TESOURO Apesar de insustentável, o discurso do ministro recebeu endosso de outros integrantes da equipe governista, como o secretário do Tesouro Nacional, Bruno Funchal. Na quarta-feira (17), ele disse que a julgar pelo calendário para vacinação de prioritários, “deveremos entrar num período de normalidade entre o fim de junho e início de julho, do ponto de vista de projeções econômicas.” Para Funchal, a vacinação é o melhor instrumento de política econômica e fiscal. “O objetivo do governo agora é acelerar a produção ou importação de vacinas e o processo de vacinação”, disse Funchal, em entrevista à GloboNews.

Sentido no bolso: enquanto Guedes diz que a normalidade econômica vai se dar em seis meses e há sinais que sustentam essa teoria, brasileiros sentem nas gôndolas a alta no preço dos alimentos

O secretário também voltou a fazer ponderações sobre a necessidade de controle de despesas, ao destacar que a capacidade de financiar novas rodadas de auxílio emergencial é “extremamente limitada”, depois de centenas de bilhões de reais gastos com o benefício em 2020 e da reedição no valor de R$ 44 bilhões neste ano. “A gente também precisa pensar em paralelo. Pensar na crise agora e no pós-crise”, afirmou.

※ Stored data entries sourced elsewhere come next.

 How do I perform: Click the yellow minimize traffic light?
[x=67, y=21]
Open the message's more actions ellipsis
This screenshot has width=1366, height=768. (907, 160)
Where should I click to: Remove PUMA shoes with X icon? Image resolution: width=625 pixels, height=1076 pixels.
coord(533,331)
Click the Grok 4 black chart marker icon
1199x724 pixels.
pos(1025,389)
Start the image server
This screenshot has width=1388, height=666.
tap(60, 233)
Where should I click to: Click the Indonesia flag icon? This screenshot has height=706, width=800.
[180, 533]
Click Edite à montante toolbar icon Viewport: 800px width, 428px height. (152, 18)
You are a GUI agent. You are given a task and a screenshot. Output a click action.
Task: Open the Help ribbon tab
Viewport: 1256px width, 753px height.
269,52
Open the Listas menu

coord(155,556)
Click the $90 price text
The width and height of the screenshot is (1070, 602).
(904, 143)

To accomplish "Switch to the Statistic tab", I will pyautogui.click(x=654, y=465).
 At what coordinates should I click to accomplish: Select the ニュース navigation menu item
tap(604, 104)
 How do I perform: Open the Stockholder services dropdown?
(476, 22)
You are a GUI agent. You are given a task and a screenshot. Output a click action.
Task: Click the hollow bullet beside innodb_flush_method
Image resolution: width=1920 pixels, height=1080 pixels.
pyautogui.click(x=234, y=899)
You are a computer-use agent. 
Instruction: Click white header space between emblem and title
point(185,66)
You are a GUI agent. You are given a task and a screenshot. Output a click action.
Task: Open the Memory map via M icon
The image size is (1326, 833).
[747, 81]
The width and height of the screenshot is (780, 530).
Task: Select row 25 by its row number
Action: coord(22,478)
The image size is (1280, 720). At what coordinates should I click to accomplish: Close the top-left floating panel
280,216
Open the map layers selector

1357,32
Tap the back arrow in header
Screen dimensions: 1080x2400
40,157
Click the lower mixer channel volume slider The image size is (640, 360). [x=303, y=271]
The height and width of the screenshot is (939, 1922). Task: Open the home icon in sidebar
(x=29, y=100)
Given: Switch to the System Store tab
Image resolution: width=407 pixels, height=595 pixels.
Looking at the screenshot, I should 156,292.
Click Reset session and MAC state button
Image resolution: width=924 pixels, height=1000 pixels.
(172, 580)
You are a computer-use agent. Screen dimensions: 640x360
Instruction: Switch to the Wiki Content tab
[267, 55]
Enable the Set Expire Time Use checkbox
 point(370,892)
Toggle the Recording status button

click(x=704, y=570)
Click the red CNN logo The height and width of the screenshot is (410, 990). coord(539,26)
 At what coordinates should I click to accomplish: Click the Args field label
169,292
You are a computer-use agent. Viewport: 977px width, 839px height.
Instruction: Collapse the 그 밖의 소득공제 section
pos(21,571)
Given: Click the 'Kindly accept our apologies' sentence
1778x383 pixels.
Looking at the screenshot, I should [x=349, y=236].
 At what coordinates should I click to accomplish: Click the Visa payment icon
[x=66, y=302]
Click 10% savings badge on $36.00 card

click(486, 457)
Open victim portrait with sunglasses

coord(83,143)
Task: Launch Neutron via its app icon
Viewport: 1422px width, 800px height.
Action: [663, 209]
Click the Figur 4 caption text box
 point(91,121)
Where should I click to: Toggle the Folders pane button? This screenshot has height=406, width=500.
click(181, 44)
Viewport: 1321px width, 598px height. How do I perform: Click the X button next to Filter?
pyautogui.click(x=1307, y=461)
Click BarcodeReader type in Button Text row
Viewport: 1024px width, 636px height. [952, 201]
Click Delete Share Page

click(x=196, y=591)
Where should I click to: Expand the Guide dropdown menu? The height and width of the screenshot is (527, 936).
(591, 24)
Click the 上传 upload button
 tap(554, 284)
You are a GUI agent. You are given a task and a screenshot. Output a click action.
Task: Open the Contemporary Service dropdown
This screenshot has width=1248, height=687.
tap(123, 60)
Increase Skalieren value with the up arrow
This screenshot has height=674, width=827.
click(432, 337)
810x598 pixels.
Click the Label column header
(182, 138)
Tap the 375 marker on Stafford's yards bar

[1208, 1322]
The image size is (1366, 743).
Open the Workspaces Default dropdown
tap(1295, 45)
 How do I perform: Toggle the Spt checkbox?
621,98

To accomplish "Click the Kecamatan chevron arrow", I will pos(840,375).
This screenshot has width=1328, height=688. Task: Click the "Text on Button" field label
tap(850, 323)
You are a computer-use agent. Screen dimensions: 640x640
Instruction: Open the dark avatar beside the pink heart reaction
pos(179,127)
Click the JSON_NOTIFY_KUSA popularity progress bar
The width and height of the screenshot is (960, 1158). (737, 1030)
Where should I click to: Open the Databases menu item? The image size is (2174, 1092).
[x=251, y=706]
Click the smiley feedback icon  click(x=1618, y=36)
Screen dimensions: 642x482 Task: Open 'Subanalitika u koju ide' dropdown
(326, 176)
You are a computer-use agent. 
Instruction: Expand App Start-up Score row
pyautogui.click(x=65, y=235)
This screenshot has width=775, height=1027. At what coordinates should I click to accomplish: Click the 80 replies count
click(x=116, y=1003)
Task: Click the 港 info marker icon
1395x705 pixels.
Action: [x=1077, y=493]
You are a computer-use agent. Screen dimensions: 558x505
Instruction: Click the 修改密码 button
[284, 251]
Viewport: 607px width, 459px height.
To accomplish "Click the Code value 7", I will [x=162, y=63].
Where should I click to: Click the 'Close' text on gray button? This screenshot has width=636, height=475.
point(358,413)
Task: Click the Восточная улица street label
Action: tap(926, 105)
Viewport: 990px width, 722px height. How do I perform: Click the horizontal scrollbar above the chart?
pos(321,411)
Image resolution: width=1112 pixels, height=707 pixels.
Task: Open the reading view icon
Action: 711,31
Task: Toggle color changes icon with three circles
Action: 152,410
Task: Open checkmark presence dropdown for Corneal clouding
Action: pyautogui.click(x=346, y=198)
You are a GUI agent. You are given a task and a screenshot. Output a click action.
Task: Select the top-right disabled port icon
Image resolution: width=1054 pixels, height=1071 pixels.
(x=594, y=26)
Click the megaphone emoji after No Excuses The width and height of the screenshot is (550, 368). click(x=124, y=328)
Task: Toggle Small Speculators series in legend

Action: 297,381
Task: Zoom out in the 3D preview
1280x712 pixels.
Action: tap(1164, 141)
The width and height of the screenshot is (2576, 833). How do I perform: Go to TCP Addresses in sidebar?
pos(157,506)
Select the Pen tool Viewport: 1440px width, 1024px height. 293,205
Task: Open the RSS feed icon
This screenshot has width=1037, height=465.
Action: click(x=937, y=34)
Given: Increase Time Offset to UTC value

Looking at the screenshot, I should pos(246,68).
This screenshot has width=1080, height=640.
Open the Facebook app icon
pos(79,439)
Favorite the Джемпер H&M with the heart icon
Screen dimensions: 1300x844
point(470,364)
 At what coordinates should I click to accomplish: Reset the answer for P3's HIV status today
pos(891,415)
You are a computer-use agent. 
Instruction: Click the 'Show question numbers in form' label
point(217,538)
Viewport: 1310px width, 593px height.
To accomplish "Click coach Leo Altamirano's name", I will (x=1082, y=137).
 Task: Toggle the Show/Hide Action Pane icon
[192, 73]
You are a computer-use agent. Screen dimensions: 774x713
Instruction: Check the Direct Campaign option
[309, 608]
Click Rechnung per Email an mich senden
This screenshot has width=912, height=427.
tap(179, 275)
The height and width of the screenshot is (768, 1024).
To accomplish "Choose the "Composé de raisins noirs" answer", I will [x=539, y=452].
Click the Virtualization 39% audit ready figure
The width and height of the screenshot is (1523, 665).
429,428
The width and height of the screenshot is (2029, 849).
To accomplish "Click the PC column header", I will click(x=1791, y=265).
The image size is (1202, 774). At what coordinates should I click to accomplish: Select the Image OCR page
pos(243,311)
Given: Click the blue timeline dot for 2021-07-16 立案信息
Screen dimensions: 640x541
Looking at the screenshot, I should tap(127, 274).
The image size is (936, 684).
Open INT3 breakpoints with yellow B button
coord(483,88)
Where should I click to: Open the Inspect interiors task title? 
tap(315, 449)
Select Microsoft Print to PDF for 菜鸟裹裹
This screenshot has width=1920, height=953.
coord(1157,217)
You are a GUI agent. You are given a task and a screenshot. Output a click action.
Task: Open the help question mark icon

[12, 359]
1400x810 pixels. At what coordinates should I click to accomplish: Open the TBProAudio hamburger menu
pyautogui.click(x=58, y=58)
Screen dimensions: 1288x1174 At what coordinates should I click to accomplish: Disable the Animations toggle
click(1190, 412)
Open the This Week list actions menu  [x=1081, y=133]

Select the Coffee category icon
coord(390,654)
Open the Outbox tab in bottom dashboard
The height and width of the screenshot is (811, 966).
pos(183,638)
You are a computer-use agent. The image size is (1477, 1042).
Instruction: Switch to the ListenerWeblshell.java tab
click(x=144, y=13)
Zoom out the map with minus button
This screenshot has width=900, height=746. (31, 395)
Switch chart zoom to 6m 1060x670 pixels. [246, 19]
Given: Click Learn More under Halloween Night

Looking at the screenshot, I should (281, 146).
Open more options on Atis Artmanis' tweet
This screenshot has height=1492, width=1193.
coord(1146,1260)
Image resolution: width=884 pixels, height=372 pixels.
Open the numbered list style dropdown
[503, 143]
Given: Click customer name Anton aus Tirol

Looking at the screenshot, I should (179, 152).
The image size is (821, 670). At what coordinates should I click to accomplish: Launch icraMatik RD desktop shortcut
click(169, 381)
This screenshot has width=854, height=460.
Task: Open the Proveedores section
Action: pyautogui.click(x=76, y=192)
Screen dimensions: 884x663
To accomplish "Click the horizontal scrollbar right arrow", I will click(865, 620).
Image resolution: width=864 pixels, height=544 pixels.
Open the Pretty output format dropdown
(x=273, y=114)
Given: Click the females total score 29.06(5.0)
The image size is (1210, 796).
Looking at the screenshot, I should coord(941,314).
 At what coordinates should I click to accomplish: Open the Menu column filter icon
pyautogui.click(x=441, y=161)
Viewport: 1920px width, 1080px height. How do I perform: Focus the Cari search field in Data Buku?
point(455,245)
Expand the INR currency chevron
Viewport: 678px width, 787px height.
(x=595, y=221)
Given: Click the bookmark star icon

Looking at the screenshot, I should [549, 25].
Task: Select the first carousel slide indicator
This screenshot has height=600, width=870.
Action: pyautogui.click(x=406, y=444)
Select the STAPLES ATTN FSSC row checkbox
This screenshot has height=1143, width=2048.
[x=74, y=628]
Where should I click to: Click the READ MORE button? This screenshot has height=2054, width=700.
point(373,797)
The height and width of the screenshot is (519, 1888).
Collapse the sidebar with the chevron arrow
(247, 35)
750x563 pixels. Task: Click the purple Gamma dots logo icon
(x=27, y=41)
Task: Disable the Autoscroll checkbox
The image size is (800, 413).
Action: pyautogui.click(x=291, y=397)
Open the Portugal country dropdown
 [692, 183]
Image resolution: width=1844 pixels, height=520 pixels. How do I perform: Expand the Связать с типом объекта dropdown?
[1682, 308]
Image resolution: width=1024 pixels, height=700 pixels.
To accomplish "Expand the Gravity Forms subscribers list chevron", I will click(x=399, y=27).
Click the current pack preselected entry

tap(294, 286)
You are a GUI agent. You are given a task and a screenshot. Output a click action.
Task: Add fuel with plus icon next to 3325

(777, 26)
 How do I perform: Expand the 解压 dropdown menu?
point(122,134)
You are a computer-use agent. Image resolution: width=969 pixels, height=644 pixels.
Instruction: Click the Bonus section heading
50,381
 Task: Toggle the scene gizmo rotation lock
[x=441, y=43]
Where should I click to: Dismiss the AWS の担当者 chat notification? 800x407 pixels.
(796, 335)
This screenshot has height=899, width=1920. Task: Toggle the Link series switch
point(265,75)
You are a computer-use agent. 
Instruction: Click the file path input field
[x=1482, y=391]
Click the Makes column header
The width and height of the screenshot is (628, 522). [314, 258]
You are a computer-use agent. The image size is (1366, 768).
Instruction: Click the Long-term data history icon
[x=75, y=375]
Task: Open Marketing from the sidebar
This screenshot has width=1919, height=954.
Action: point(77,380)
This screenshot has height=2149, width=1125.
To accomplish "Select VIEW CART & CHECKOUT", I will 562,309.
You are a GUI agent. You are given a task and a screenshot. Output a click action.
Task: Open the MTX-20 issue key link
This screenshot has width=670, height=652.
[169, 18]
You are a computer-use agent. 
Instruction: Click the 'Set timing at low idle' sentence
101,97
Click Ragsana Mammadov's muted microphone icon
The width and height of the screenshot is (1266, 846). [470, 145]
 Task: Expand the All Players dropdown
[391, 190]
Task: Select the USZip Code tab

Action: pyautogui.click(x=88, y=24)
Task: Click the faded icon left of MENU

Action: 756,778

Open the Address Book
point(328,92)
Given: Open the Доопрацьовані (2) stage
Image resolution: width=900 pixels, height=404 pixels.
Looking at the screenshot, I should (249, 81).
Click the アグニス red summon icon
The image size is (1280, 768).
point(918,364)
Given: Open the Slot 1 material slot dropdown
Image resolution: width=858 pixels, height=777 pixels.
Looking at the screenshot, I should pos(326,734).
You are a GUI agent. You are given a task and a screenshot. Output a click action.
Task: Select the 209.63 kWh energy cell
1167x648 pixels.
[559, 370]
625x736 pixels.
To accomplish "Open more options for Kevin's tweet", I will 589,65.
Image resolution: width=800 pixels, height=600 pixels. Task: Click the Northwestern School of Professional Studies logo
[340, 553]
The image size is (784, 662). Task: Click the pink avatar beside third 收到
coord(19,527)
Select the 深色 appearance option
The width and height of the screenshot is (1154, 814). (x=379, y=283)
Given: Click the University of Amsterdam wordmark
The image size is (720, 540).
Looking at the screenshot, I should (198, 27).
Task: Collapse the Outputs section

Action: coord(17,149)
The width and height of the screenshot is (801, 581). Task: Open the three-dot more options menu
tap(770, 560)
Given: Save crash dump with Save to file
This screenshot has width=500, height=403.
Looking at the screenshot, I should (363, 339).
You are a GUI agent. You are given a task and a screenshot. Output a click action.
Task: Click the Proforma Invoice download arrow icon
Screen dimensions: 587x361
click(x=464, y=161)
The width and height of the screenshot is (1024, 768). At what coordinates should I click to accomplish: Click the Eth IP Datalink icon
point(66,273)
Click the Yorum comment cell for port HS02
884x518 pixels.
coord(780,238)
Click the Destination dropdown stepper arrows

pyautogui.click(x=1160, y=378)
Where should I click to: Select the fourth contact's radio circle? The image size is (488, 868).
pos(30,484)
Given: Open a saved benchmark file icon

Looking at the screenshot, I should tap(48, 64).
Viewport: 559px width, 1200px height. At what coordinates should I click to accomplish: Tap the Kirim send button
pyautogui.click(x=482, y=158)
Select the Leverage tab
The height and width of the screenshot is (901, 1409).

A torcida geral para que Guedes esteja certo é grande, mas seu retrospecto pessoal joga contra. Desde que se sujeitou a ser Posto Ipiranga de Bolsonaro, o ministro falou muito mais do que cumpriu — ou porque foi desautorizado pelo chefe ou porque se deu conta que, na política, a gestão não é como administrar uma empresa no setor privado. Para o economista-chefe da Valor Investimentos, Paulo Duarte, a primeira, e talvez principal bravata foi estrutural. “Entre as grandes promessas não cumpridas estão o equilíbrio das contas públicas, as privatizações e as reformas, principalmente a tributária e a administrativa”, disse.

Na lista daquilo que, por enquanto, não passou de retórica — no jargão político também conhecido como estelionato eleitoral — estão, além das reformas, a promessa de zerar o déficit público nos primeiros 12 meses de governo, arrecadar R$ 2 trilhões com privatizações e venda de imóveis da União, entre muitos outros. O descumprimento do que Guedes apregoou, segundo Duarte, não pode ser atribuído apenas à pandemia. “O governo já vinha tendo dificuldade para cumprir o que prometeu no primeiro ano. A situação já não era boa”, afirmou o economista. “A sensação que fica é a de que Guedes ainda tenta manter um discurso de esperança, mas o presidente não é simpatizante de várias de suas ideias, especialmente do que diz respeito às privatizações.”

Outro economista que se mostra cético ao canto da sereia é Eduardo Giannetti da Fonseca, que condiciona a recuperação ao controle dos gastos públicos e a introdução de iniciativas liberais na economia. “Não podemos confundir o liberalismo ao longo de dois séculos e meio de história com essa versão muito empobrecida representada no Brasil pelo Paulo Guedes, que é o neoliberalismo de Chicago”, disse Fonseca. Seja por otimismo ou ufanismo, as promessas só deverão superar o descrédito e voltar aos níveis de 2018 quando se tornarem realidade e deixarem de ser só uma tábua com orientações genéricas. Guedes só precisa lembrar de pedir a bênção de Bolsonaro e torcer para não ser desautorizado publicamente.